# WHAT TO WORK ON:
Reproduce the items verbatim, from the line containing "Tap the word Ultraviolet in the title" up to and including the last line of the items. Omit the pictures.

====== RECORD LIST ======

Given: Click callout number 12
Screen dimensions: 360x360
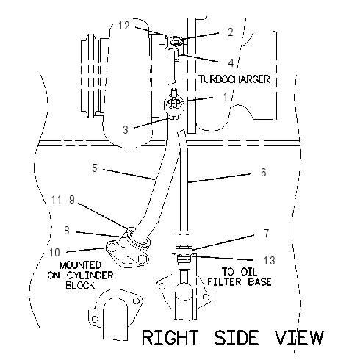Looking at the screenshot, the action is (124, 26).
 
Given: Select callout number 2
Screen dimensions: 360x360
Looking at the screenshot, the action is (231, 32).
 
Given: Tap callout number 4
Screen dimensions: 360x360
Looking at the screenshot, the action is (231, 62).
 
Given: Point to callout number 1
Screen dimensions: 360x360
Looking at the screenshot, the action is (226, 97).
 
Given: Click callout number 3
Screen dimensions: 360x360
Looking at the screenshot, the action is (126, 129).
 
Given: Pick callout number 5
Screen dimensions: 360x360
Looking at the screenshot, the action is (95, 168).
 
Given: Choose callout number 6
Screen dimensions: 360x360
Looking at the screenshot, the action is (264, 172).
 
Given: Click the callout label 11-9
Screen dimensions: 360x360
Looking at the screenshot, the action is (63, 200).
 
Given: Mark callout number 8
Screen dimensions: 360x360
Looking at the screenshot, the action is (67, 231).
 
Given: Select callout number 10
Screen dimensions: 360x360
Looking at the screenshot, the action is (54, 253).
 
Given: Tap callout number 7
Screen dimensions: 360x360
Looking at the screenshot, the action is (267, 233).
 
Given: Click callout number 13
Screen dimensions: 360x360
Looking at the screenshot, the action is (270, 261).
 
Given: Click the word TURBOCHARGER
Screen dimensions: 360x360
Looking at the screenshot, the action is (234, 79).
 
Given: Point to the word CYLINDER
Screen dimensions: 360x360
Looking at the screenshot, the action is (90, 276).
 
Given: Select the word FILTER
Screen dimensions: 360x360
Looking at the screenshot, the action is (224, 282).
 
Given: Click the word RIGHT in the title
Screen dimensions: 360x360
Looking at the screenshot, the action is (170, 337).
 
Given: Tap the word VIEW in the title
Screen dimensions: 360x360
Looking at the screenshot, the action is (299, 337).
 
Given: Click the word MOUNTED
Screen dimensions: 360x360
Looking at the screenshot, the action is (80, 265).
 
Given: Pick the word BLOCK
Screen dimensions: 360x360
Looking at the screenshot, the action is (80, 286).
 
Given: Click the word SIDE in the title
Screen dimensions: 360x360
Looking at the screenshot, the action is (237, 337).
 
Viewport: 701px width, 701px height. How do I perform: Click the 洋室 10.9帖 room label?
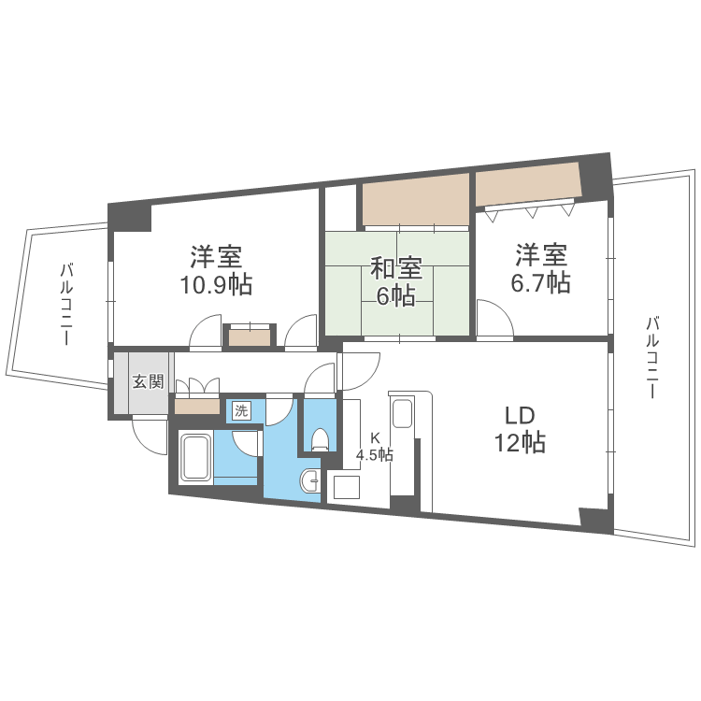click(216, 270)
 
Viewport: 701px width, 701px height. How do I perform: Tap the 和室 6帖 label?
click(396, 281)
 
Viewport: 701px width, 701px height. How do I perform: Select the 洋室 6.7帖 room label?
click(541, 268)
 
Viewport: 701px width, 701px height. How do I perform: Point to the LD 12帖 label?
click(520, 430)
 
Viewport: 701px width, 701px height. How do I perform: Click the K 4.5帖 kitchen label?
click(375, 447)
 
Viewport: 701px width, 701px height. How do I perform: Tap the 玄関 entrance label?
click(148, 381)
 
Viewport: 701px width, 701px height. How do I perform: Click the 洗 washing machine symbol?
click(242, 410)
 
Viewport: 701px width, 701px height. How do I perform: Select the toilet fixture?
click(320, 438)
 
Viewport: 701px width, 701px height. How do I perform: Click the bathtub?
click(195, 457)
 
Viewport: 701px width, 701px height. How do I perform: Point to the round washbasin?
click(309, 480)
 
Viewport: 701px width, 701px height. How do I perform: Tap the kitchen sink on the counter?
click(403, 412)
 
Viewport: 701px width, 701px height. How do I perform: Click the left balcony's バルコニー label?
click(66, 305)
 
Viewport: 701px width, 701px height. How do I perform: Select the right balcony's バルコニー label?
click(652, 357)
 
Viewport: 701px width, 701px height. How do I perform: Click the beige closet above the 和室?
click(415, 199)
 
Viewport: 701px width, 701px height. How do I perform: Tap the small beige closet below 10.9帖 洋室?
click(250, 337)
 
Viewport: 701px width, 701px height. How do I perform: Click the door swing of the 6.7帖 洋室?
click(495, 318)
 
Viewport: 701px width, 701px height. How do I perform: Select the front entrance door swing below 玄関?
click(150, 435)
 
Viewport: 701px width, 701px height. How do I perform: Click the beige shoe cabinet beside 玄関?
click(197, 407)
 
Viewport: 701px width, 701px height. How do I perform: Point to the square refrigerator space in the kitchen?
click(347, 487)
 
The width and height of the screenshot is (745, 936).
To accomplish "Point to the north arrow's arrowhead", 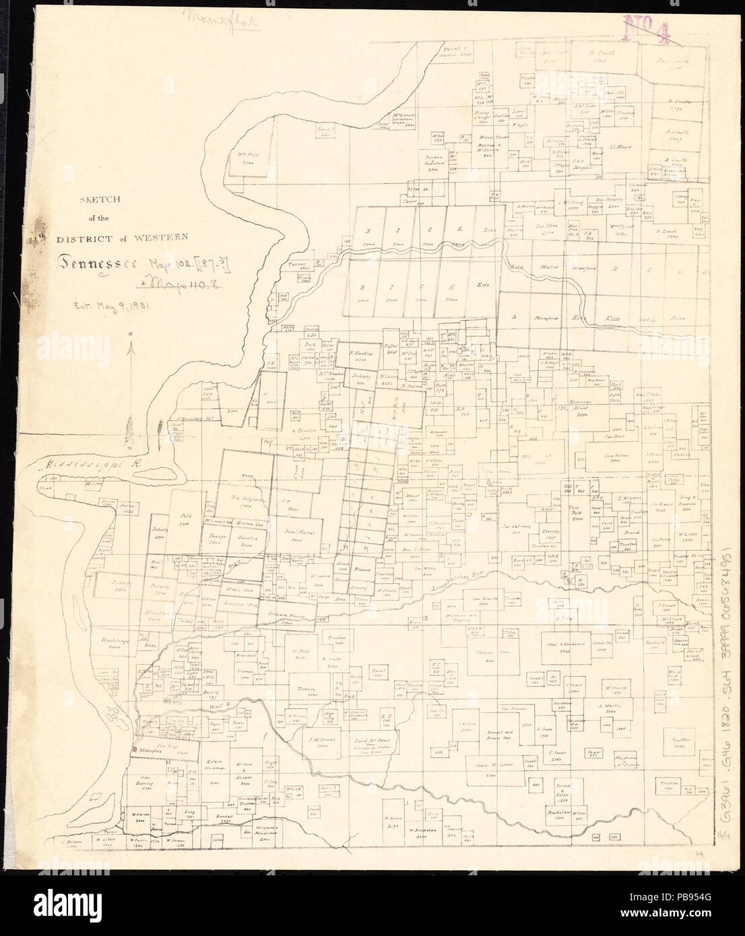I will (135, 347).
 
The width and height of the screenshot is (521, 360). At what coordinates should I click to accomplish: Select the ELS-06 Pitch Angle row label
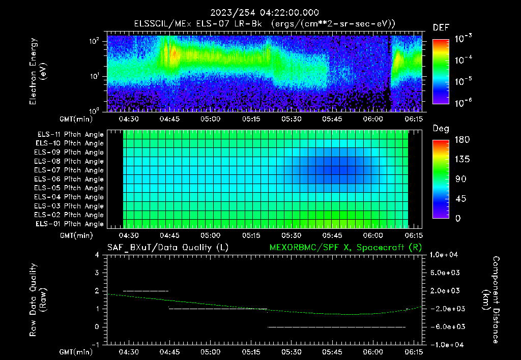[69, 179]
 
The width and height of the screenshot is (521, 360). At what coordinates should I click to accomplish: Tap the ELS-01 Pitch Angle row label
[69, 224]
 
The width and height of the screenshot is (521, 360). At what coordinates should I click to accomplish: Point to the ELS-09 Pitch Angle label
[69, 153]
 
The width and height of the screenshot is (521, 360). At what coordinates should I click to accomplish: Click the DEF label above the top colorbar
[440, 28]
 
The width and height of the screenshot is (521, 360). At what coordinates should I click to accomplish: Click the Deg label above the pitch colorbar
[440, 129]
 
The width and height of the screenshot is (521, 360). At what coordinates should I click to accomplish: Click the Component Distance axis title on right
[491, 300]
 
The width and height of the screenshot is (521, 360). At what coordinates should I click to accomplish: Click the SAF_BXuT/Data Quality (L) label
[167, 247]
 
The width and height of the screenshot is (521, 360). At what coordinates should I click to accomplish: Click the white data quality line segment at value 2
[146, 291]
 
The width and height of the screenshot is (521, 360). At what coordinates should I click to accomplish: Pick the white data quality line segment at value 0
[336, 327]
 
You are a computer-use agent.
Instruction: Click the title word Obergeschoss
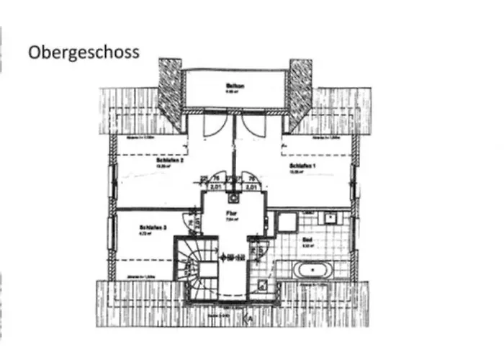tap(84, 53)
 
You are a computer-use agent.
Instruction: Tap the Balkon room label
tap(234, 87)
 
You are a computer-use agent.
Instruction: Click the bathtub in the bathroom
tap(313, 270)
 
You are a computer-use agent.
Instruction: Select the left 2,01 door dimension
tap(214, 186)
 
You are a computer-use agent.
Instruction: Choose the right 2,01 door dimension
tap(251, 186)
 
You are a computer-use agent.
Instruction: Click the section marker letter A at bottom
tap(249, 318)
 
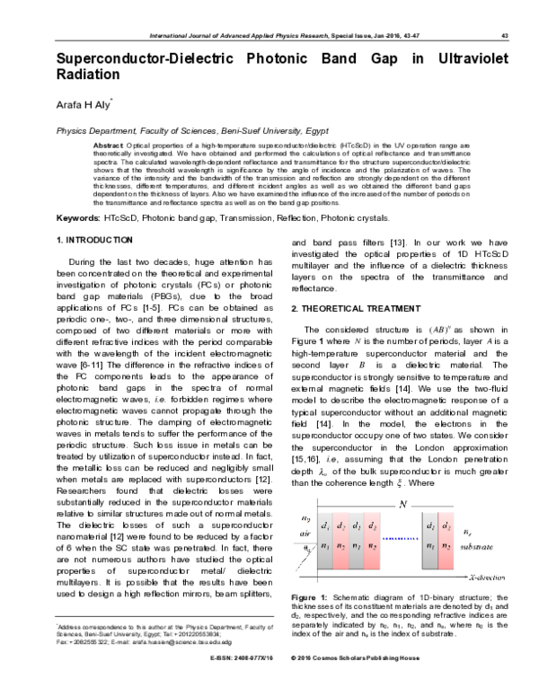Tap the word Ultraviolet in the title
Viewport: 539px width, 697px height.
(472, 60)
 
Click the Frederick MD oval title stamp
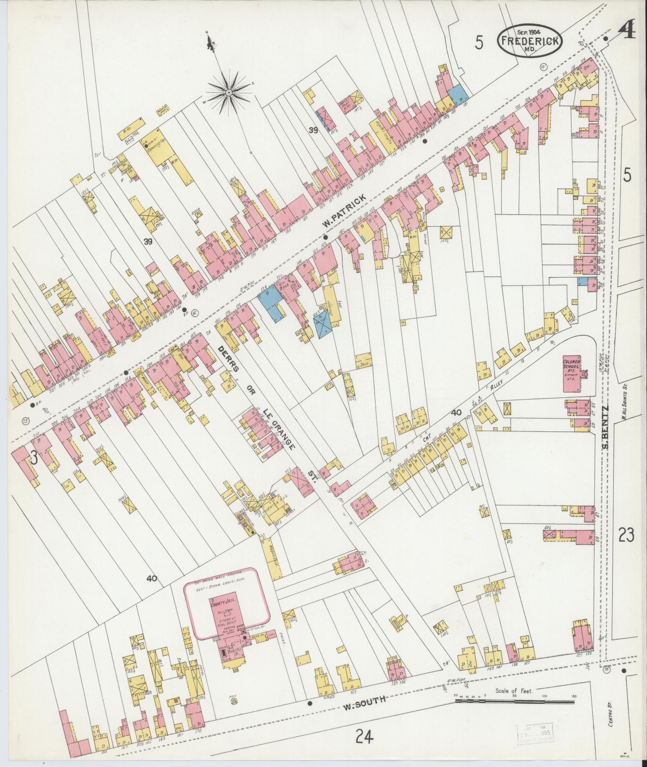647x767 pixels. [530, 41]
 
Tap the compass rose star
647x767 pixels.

======

# TASK SOLUTION:
Tap the word Ultraviolet in the title
Viewport: 539px width, 697px height.
(472, 60)
 
Click the Frederick MD oval title stamp
647x767 pixels. [530, 41]
 
Tap the compass rose star
647x767 pixels.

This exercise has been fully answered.